Your answer should be one number: the count of lines in the data below that include "Dreams".

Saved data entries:
========

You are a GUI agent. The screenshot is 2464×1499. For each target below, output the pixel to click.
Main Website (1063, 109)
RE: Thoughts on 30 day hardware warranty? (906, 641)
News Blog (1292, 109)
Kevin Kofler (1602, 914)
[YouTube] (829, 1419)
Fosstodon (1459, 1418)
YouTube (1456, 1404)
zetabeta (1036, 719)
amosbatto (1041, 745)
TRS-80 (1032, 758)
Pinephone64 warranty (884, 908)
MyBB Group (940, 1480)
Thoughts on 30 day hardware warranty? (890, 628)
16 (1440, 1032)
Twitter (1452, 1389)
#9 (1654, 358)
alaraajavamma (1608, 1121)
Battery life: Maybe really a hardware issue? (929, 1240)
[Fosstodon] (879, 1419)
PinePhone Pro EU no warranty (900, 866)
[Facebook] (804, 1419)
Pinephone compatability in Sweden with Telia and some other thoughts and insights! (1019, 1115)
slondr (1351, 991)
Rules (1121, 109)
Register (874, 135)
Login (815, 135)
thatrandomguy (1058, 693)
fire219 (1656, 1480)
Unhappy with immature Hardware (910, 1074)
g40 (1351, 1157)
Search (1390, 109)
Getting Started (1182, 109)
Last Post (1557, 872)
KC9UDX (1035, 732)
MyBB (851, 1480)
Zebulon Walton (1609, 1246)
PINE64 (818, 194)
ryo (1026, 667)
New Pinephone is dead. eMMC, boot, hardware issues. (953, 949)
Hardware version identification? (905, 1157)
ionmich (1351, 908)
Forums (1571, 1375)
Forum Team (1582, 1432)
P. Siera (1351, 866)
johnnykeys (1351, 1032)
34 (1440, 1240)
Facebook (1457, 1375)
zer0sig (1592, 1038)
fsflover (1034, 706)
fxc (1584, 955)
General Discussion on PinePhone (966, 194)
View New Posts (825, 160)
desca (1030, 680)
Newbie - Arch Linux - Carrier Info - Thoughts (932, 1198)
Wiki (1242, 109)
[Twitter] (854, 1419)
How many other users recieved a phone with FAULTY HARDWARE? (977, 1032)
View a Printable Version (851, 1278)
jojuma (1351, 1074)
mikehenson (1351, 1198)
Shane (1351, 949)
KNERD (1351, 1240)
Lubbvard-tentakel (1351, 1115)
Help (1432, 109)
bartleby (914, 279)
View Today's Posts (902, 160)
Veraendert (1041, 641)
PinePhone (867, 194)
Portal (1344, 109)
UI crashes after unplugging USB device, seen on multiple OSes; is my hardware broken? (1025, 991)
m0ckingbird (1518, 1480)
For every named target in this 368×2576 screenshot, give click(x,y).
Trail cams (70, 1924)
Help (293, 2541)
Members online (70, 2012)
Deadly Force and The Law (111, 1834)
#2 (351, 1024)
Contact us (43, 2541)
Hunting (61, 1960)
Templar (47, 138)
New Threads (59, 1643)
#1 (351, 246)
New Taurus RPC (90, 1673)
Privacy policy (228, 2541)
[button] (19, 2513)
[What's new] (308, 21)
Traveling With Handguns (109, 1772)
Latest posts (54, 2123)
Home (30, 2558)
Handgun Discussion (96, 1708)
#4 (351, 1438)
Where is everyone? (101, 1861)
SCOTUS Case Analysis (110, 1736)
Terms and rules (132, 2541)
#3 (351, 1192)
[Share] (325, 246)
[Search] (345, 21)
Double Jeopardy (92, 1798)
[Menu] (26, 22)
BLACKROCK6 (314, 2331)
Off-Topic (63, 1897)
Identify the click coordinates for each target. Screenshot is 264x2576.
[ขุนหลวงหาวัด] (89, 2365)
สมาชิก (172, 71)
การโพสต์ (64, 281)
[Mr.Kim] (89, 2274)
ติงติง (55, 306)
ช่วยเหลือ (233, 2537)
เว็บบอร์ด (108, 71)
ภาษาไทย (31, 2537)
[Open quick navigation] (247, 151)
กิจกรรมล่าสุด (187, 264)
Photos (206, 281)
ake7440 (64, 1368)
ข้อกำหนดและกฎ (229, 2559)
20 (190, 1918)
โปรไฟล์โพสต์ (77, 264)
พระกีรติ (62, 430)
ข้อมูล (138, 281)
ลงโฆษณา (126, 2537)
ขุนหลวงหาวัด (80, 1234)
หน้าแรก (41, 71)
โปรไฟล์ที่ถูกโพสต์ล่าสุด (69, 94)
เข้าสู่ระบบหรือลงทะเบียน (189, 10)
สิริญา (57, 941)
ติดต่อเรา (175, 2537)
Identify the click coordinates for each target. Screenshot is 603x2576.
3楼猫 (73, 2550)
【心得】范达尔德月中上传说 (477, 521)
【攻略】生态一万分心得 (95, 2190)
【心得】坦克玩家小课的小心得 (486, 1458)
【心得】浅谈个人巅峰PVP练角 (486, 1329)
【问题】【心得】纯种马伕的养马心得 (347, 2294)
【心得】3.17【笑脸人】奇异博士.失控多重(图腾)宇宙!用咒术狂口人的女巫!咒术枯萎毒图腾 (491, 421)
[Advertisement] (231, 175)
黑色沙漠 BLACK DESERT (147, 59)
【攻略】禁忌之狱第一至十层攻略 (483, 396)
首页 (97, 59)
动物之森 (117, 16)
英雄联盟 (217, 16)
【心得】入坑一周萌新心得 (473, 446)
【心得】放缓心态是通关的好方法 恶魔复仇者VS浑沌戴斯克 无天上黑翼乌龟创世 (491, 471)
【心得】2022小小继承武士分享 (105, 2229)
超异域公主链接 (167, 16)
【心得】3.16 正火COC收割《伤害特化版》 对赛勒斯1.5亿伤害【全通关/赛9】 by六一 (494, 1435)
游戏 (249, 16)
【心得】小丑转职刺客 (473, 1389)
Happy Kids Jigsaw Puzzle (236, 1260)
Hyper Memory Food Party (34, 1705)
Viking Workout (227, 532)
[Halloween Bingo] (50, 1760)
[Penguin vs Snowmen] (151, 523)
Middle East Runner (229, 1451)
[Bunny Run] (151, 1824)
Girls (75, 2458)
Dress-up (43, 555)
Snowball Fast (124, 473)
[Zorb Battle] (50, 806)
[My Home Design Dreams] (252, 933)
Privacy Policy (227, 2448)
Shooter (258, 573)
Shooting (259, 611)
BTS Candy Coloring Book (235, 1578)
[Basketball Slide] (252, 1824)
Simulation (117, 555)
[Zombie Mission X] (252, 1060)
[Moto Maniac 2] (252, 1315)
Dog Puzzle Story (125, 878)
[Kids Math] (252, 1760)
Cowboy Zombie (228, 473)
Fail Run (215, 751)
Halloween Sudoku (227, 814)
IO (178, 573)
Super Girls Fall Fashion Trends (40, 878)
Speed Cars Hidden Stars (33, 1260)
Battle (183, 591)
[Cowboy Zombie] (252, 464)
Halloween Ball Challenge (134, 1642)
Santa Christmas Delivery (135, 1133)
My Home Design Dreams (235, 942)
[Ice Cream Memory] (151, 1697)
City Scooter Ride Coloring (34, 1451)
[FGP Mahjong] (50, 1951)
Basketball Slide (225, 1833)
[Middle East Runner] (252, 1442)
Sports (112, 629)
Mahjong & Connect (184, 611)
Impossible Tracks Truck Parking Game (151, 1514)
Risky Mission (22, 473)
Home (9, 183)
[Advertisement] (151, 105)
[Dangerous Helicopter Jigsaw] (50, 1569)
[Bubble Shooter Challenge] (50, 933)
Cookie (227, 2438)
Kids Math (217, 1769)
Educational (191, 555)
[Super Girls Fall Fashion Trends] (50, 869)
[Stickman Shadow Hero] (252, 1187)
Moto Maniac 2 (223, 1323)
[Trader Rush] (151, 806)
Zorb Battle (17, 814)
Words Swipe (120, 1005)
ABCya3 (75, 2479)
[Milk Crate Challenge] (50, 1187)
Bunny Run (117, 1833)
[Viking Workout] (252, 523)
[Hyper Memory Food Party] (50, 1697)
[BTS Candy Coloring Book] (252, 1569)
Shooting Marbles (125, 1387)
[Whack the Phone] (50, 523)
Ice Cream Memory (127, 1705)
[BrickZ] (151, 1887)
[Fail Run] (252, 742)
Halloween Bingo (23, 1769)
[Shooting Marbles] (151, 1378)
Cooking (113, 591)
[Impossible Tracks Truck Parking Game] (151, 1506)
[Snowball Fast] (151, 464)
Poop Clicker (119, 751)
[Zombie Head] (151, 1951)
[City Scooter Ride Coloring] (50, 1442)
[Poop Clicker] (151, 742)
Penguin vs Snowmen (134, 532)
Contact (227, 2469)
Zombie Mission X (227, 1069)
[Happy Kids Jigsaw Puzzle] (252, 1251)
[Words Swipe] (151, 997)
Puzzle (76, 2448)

========

== Reply ==
2